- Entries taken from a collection
-- begin --
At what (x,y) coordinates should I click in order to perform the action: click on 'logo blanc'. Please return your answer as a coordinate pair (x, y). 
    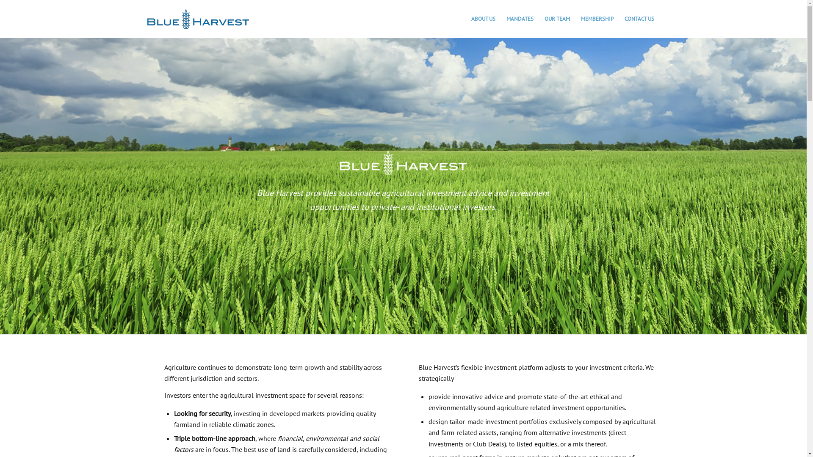
    Looking at the image, I should click on (339, 163).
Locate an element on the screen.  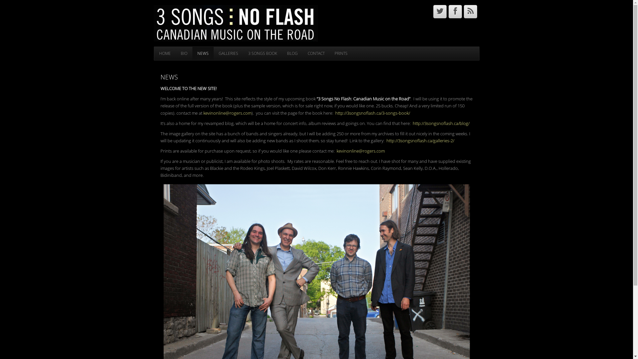
'3 Songs No Flash Twitter' is located at coordinates (440, 11).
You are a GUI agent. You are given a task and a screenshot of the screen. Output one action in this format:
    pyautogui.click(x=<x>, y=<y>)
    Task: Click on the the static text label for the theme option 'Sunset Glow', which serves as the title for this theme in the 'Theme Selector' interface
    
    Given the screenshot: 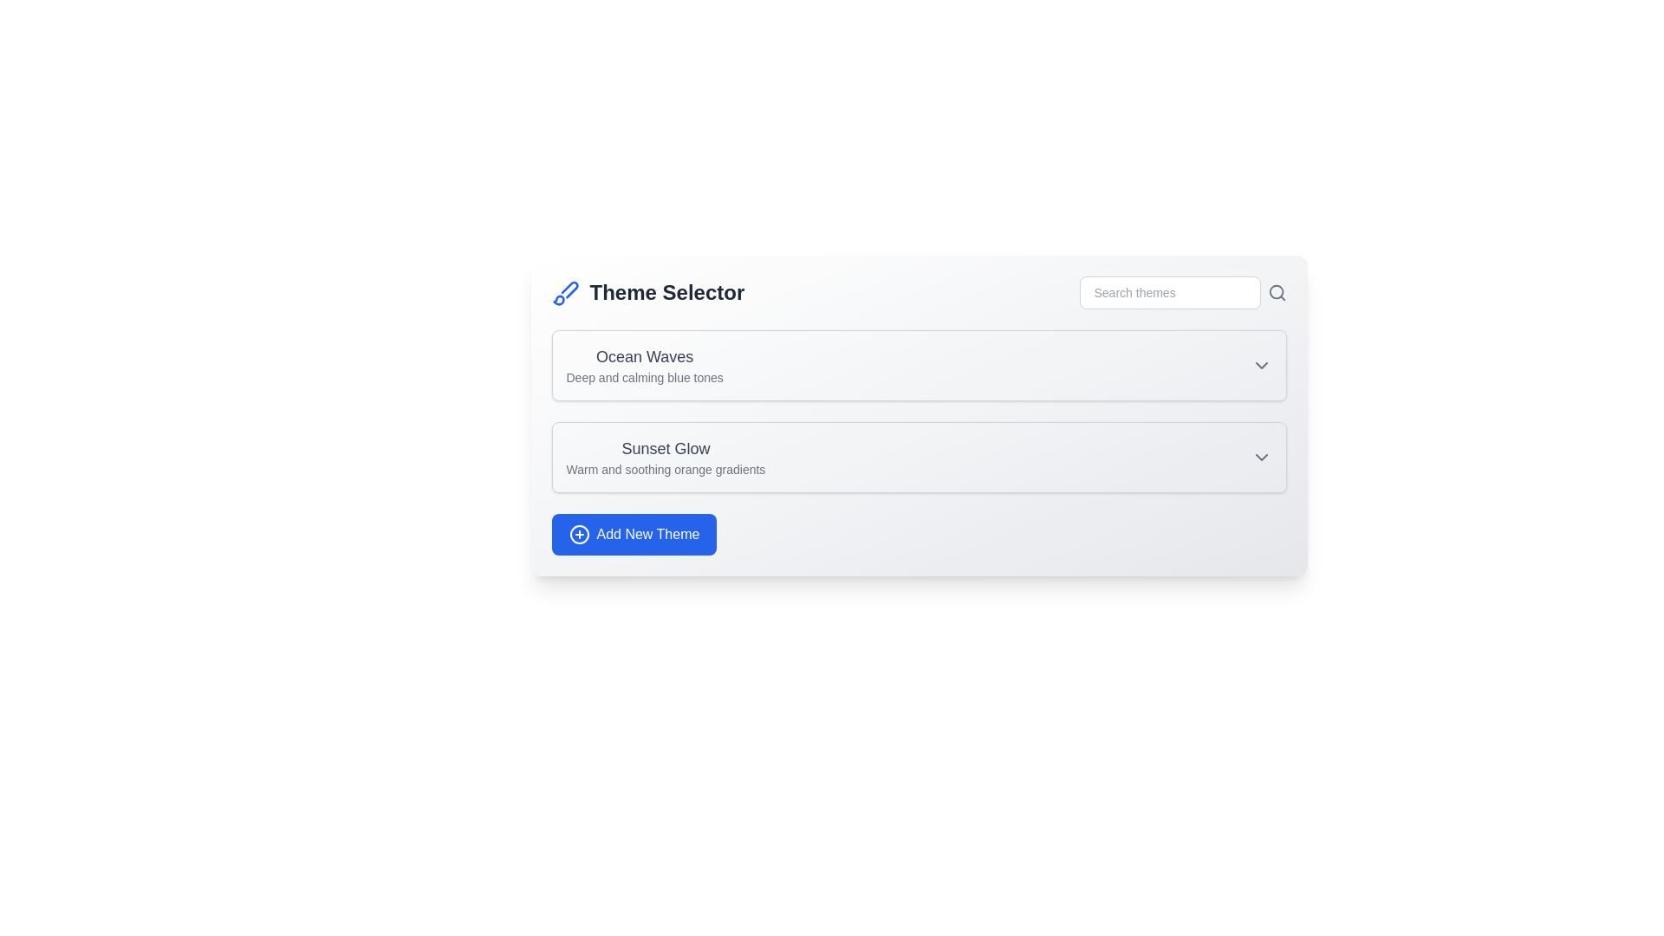 What is the action you would take?
    pyautogui.click(x=665, y=447)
-- end --
- TO DO
Output the items word for word, starting at the very beginning and stopping after the line that contains "Looking at the". Leave the pictures out.

- SOLUTION FOR THIS PROBLEM
At what (x,y) coordinates should I click in order to perform the action: click on 'logo blanc'. Please return your answer as a coordinate pair (x, y). 
    Looking at the image, I should click on (339, 163).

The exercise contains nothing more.